WASHINGTON (NEXSTAR) – Ahead of a critical funding deadline, Congress seems to be making progress on a spending deal.

Leaders just announced they’ve agreed on how much the budget should cost but haven’t decided how to divvy up the money.

Congressional leaders have only agreed to a funding framework, which is a significant step, but they still need to hash out the details and actually get the bill passed with just two weeks until their first government funding deadline.

“We will have a time crunch now to avoid a shutdown,” said Sen. Richard Blumenthal (D-Conn).

Leaders just agreed to topline spending numbers – giving $886 billion to defense and $704 billion to domestic priorities.

Now they have to decide how much of that money each federal agency gets.

“Deliberations can now begin on appropriations bills and we will be fighting for every dollar,” said Rep. Rosa DeLauro (D-Conn).

The deal closely follows the spending limits that lawmakers agreed to last year.

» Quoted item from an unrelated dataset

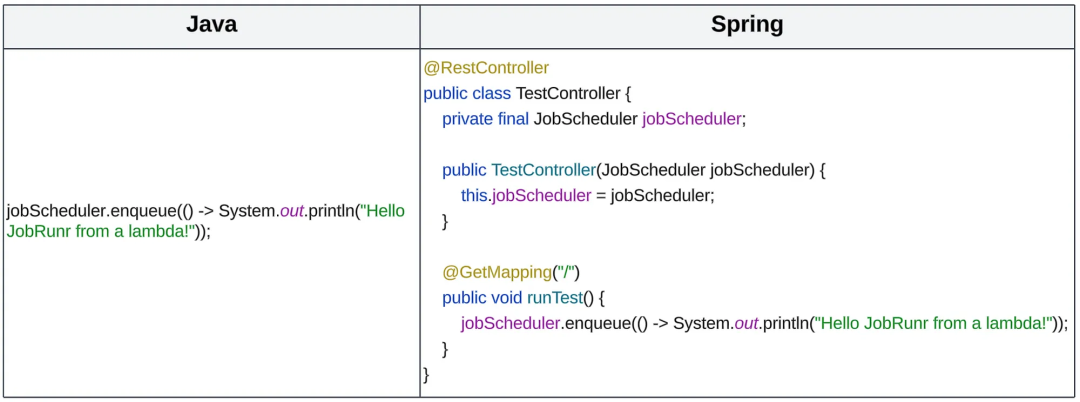
Task: Click the TestController constructor name
Action: [543, 169]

House Speaker Mike Johnson say there are additional cuts in the bill, including cuts to the IRS and taking back $6 billion in unspent covid relief money.

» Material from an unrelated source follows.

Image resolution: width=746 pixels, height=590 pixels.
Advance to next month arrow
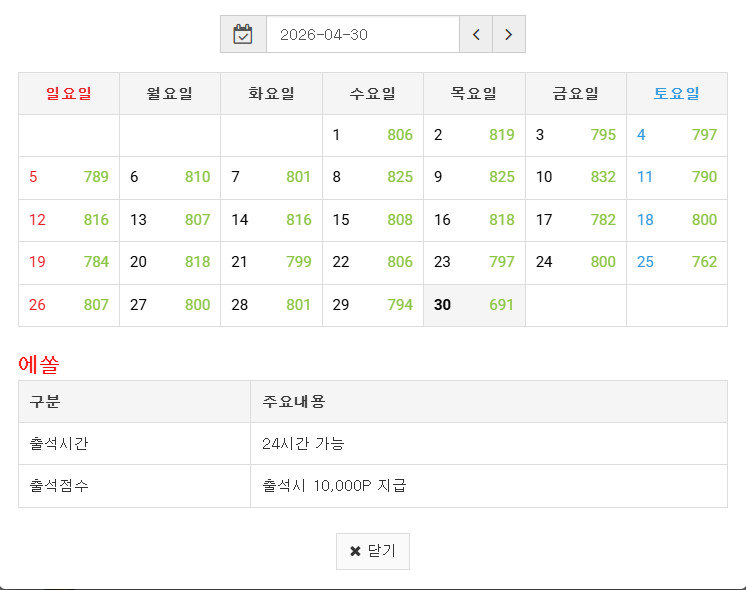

“We have to be good stewards of precious taxpayer resources. We cannot continue to borrow money to spend it,” said Johnson.

But some House Republicans are criticizing this deal for not cutting enough, with the House Freedom Caucus saying in a post on X, formerly Twitter…”It’s even worse than we thought. This is total failure.”

President Joe Biden and Democratic leaders support the agreement saying it avoids some of the steeper funding cuts Republicans had been pushing for.